Work to be completed -
Some lines of the records below include the word "computer". Report how many, and write nothing besides the number.

Exercise input -

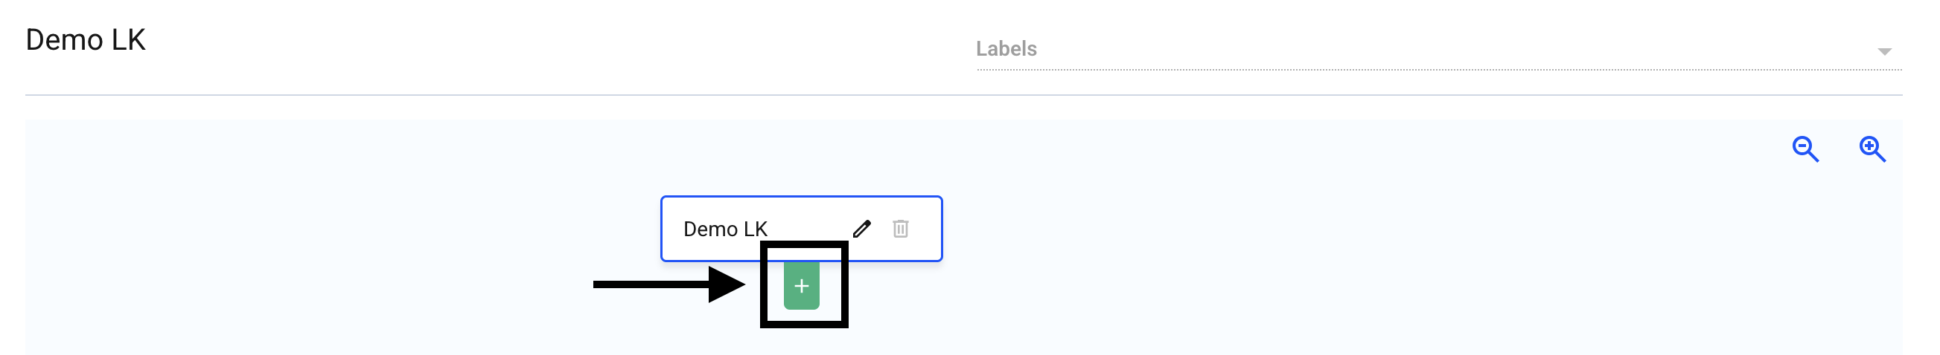
Task: Expand the Labels selection field
Action: click(x=1439, y=49)
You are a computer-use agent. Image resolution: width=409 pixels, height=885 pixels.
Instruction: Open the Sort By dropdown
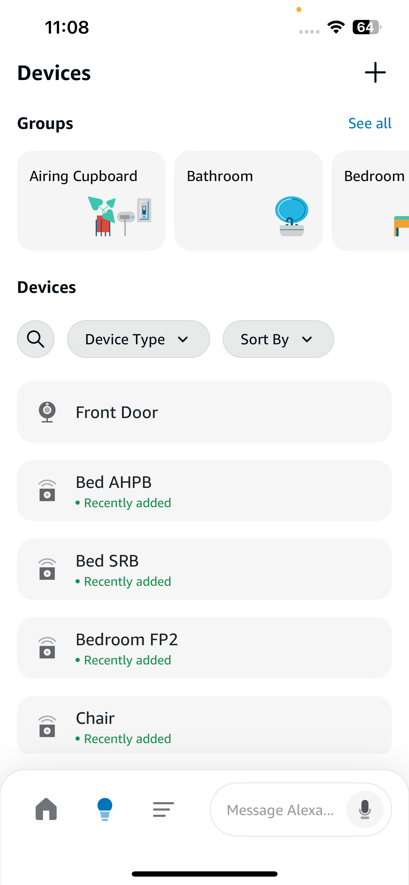278,339
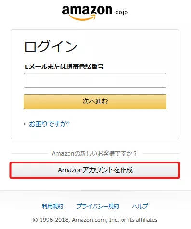Select the amazon wordmark at top

pos(87,11)
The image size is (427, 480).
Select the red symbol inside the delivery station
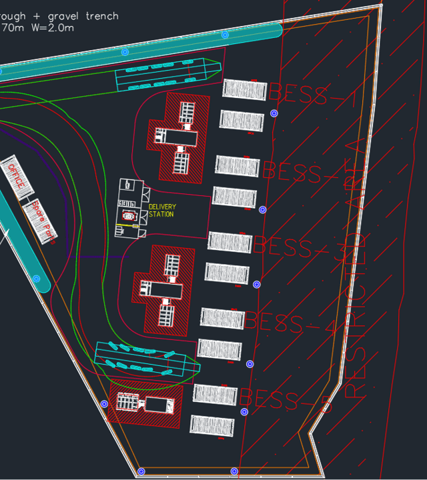point(129,216)
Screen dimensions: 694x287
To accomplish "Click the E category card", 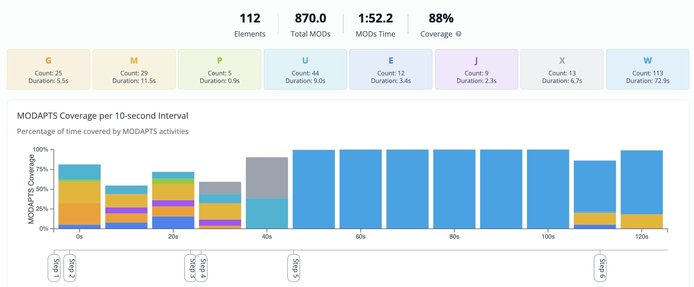I will (390, 69).
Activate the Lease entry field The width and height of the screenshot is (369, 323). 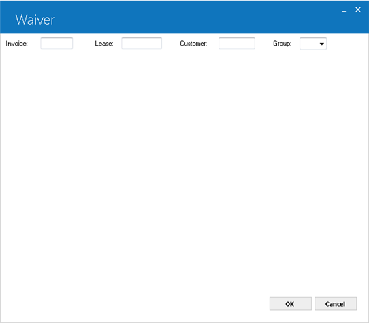[142, 44]
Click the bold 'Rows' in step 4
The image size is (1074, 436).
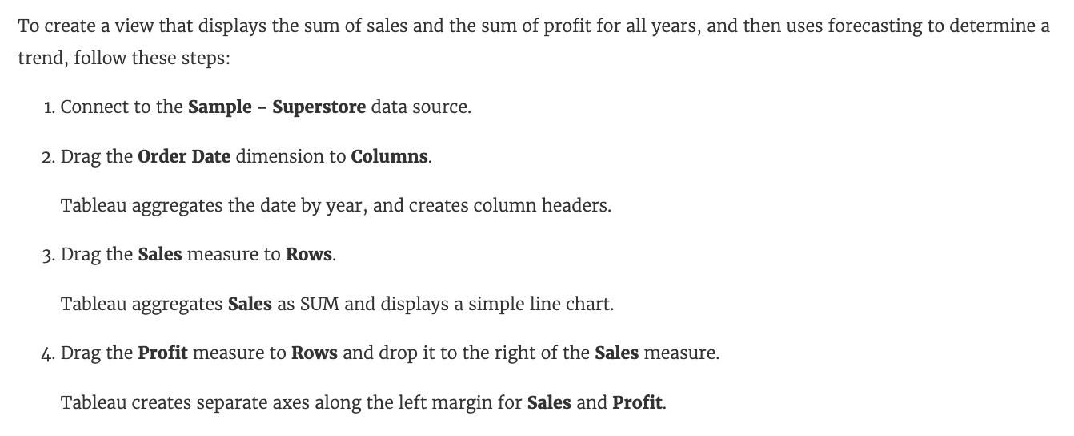tap(315, 353)
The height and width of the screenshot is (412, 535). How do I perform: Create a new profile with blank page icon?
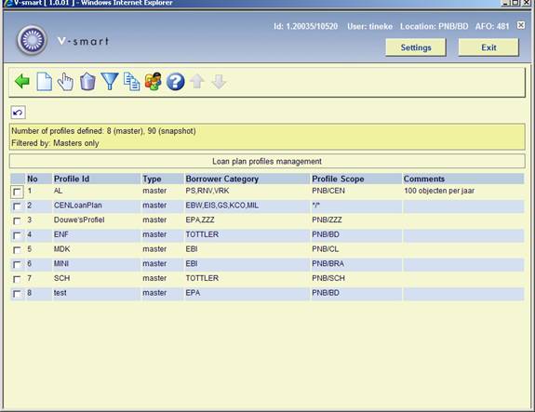[44, 82]
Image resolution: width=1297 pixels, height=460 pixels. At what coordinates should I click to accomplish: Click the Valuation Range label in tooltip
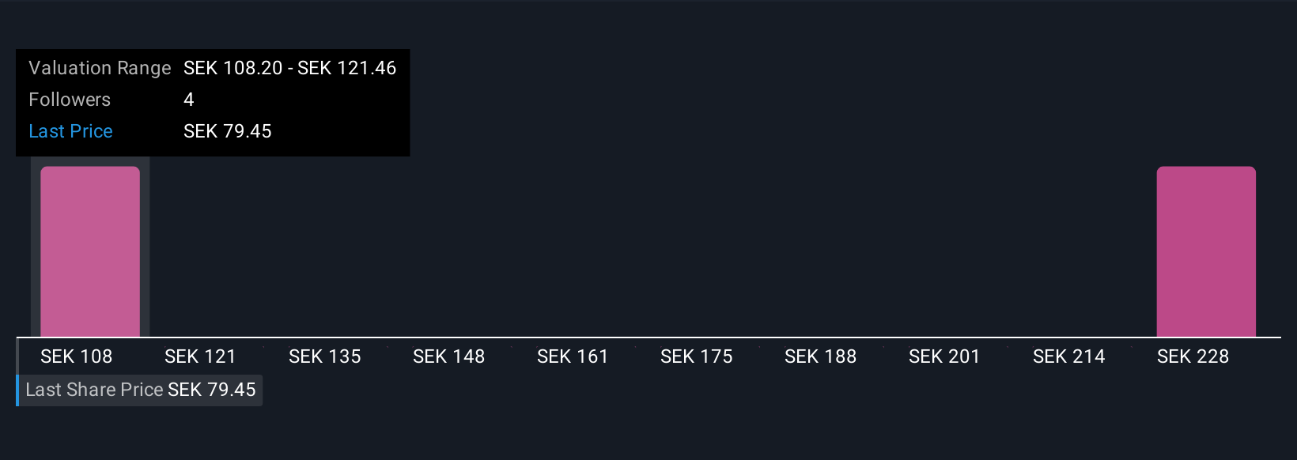pyautogui.click(x=100, y=68)
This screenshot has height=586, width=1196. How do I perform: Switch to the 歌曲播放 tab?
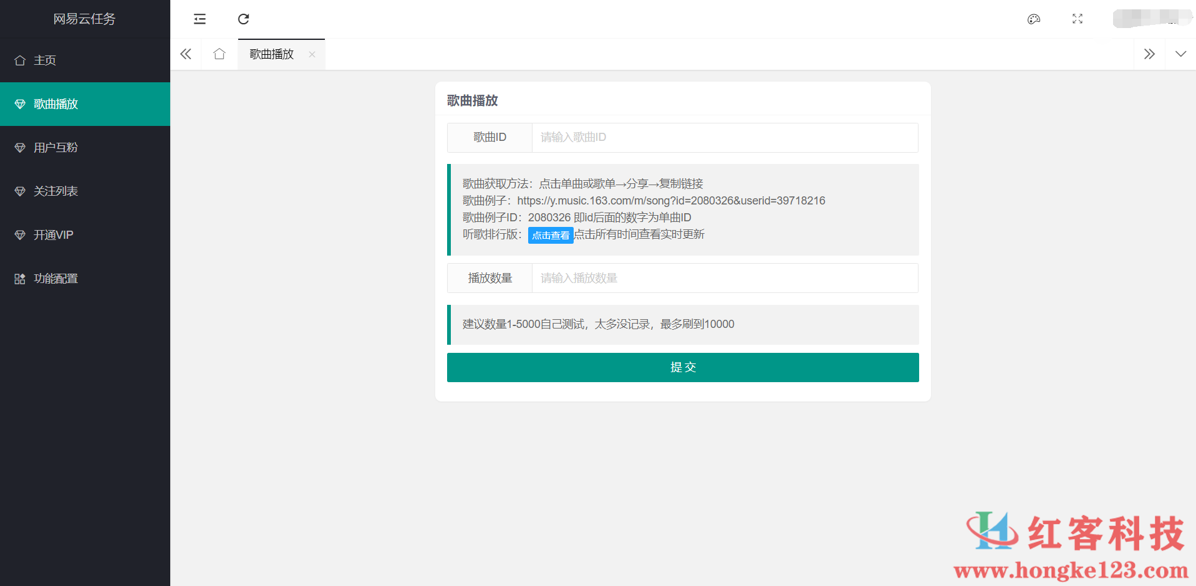272,54
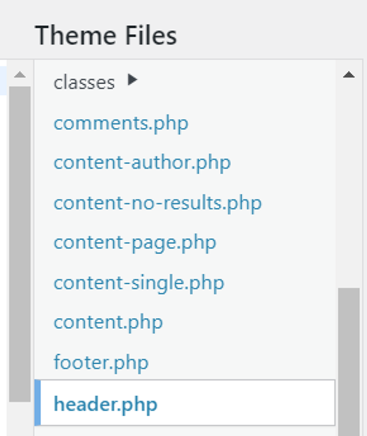This screenshot has width=367, height=436.
Task: Click the left scrollbar up arrow
Action: [x=20, y=75]
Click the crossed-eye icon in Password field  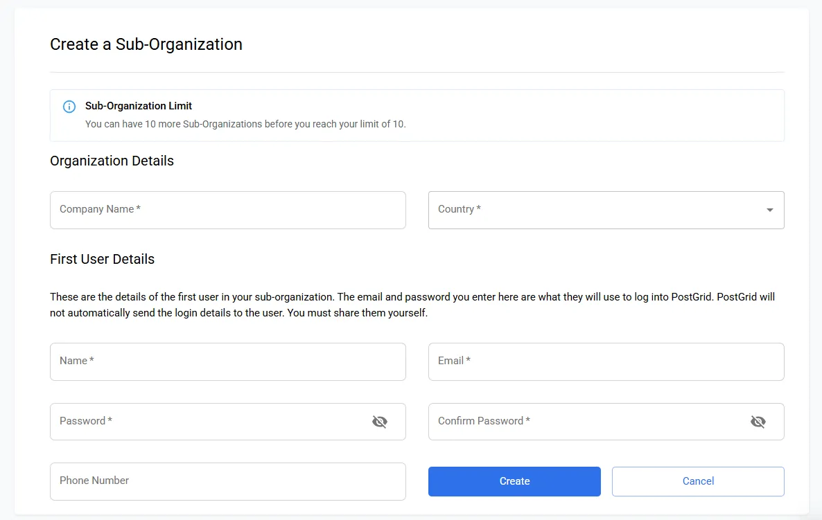(380, 422)
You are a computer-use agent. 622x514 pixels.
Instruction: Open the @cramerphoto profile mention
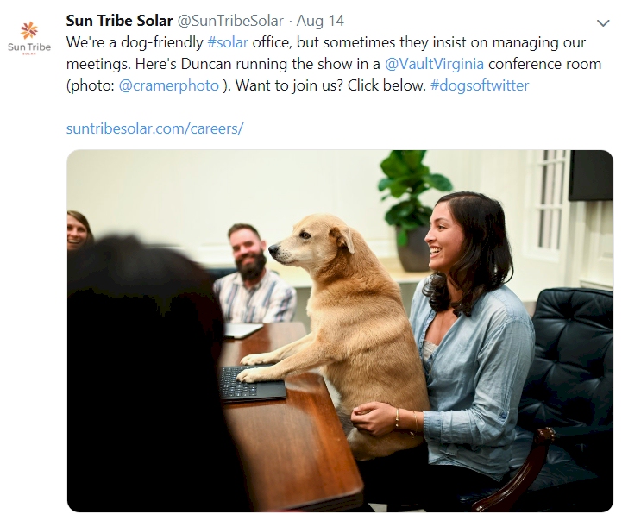(168, 85)
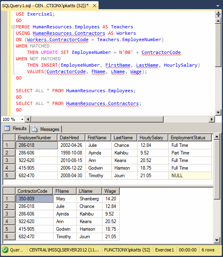Click the horizontal scroll left arrow
This screenshot has width=223, height=257.
coord(28,119)
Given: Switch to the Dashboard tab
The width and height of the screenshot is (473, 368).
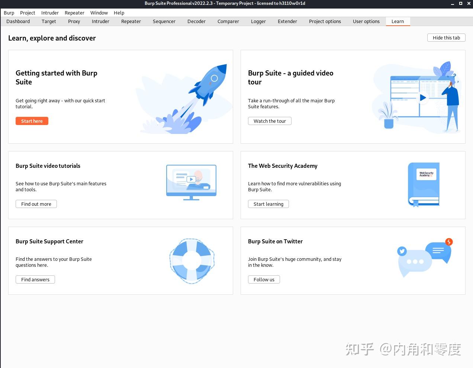Looking at the screenshot, I should pos(18,21).
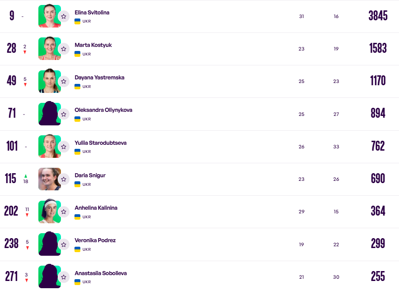Star Dayana Yastremska as a favorite
The width and height of the screenshot is (399, 290).
pyautogui.click(x=64, y=81)
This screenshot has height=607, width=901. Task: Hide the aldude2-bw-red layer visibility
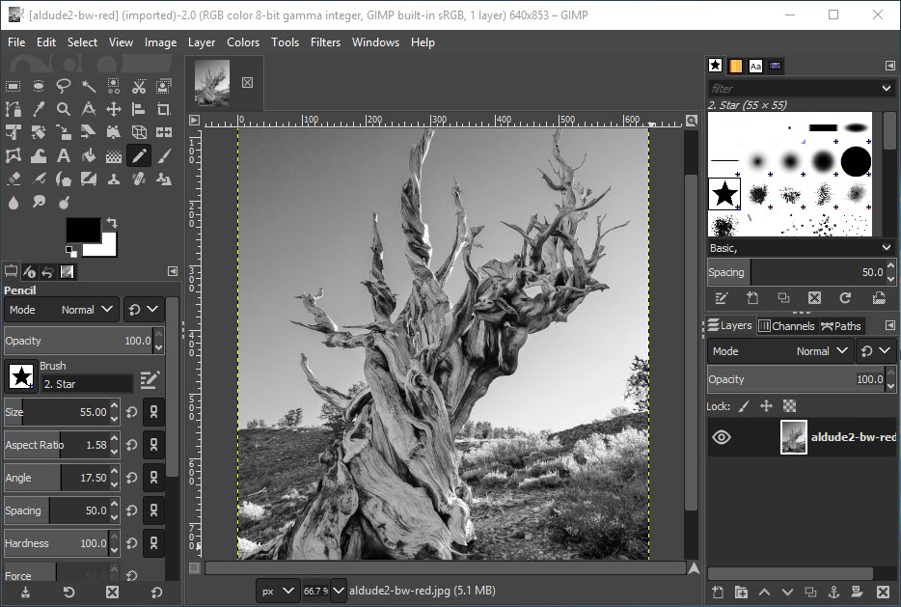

Task response -
2